EXERCISE
Copy the lines starting with the line that contains "Click the Darcaem user account icon" and going on through the end of the records, keeping each one unchanged. Leave the pictures out of your copy.

[Stored items]
------------------------
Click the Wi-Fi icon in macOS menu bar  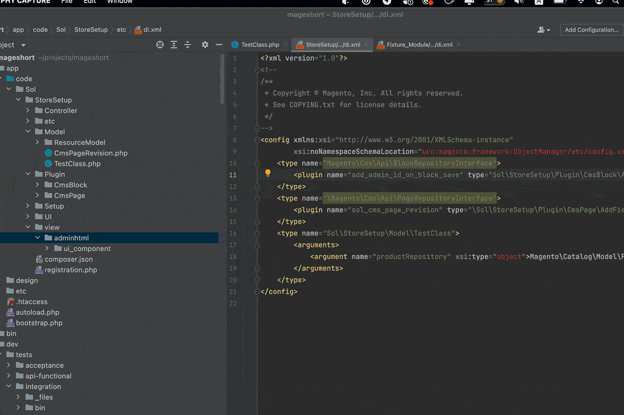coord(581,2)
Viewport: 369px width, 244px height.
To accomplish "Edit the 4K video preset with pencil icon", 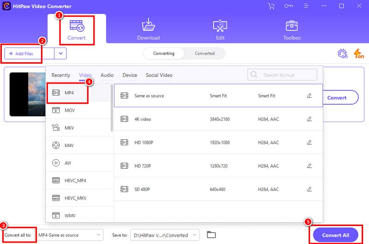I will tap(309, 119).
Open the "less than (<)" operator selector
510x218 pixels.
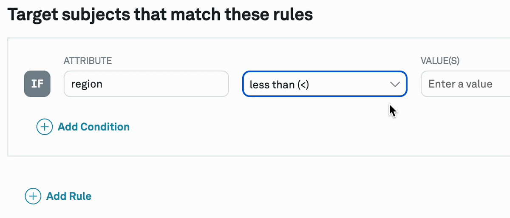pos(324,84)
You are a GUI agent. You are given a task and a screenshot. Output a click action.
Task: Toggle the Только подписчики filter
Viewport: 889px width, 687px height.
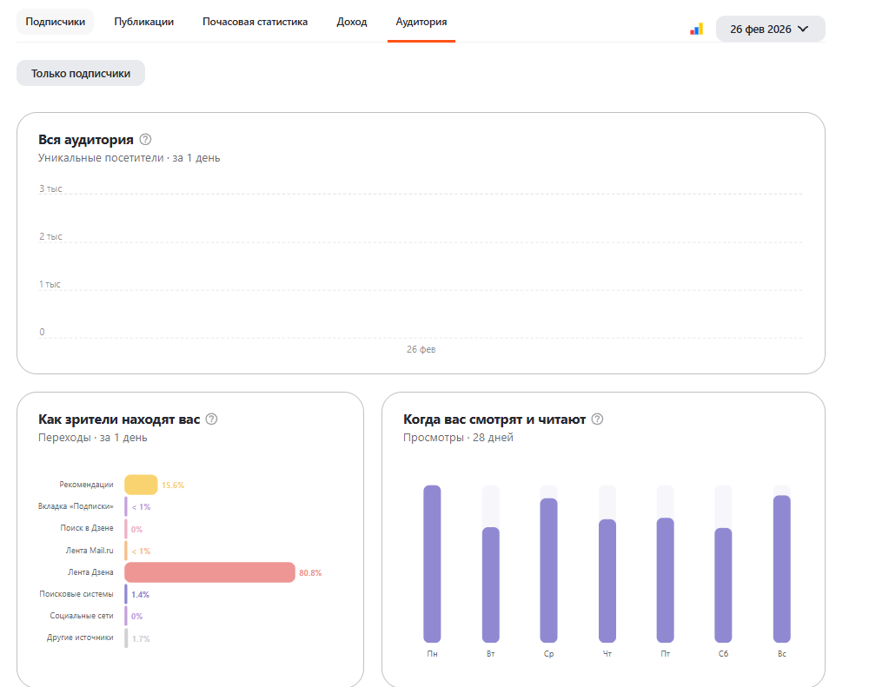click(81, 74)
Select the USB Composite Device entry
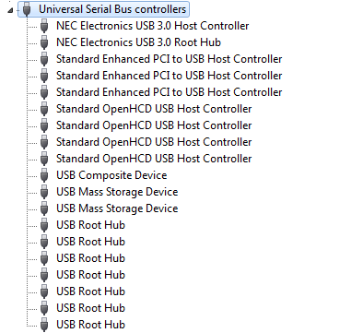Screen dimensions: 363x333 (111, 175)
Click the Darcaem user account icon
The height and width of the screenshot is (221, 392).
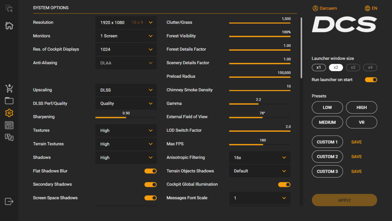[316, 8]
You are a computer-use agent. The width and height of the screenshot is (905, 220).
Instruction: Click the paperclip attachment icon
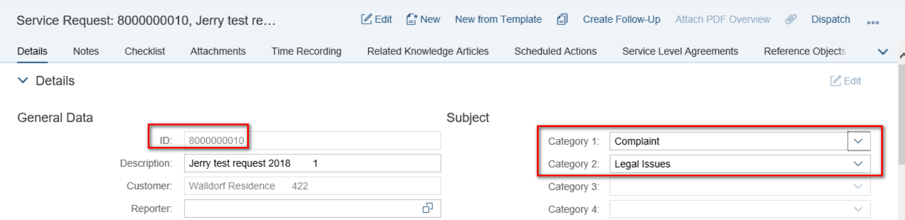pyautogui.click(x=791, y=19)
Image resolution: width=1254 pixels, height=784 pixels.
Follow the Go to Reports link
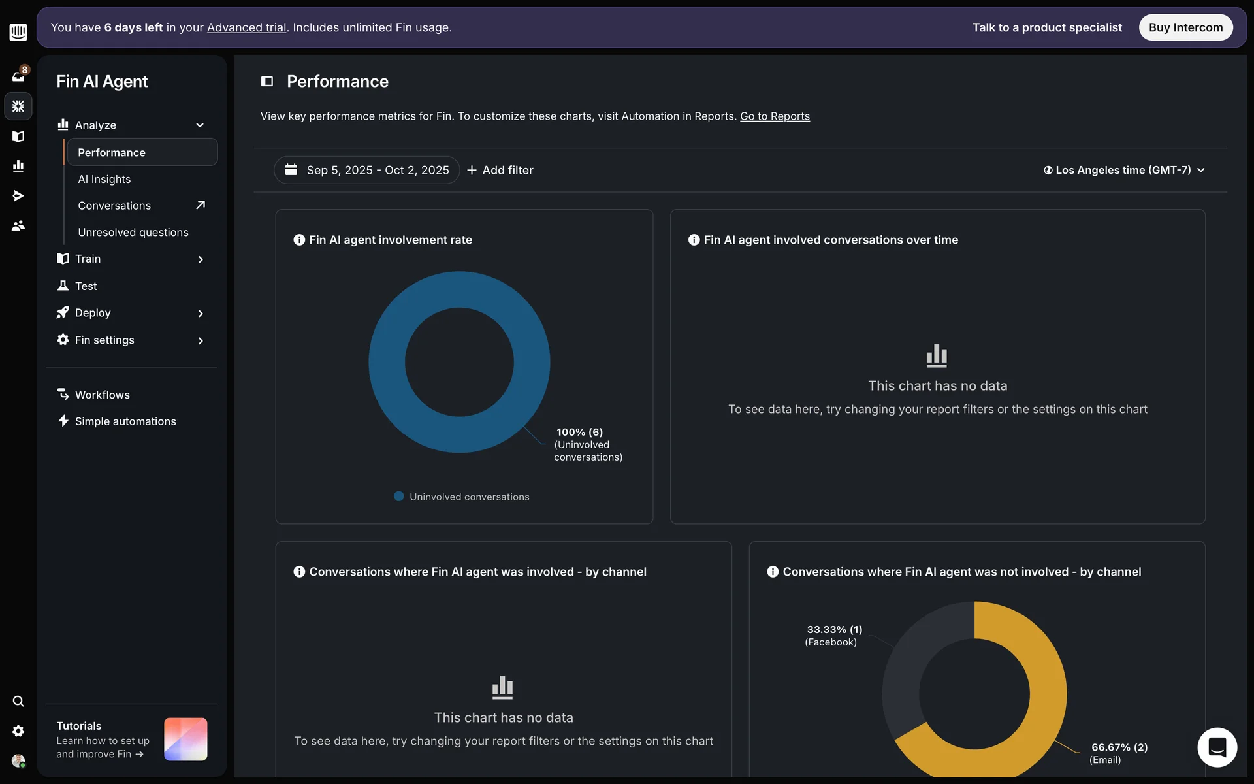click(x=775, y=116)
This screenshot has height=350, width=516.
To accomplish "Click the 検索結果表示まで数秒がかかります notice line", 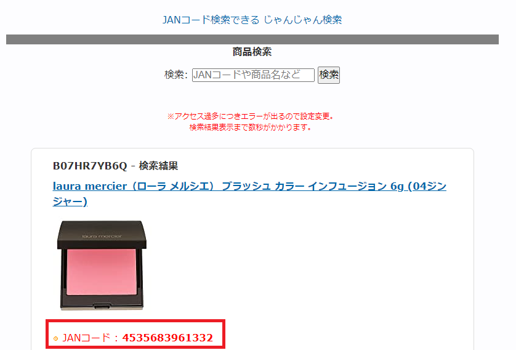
------------------------
RESULT
Click the Darcaem user account icon
The height and width of the screenshot is (221, 392).
[316, 8]
You are a computer-use agent. The width and height of the screenshot is (905, 220).
Instruction: Click the paperclip attachment icon
pyautogui.click(x=791, y=19)
Image resolution: width=1254 pixels, height=784 pixels.
Follow the Go to Reports link
click(x=775, y=116)
This screenshot has height=350, width=516.
To accomplish "Click the 検索結果表示まで数秒がかかります notice line", 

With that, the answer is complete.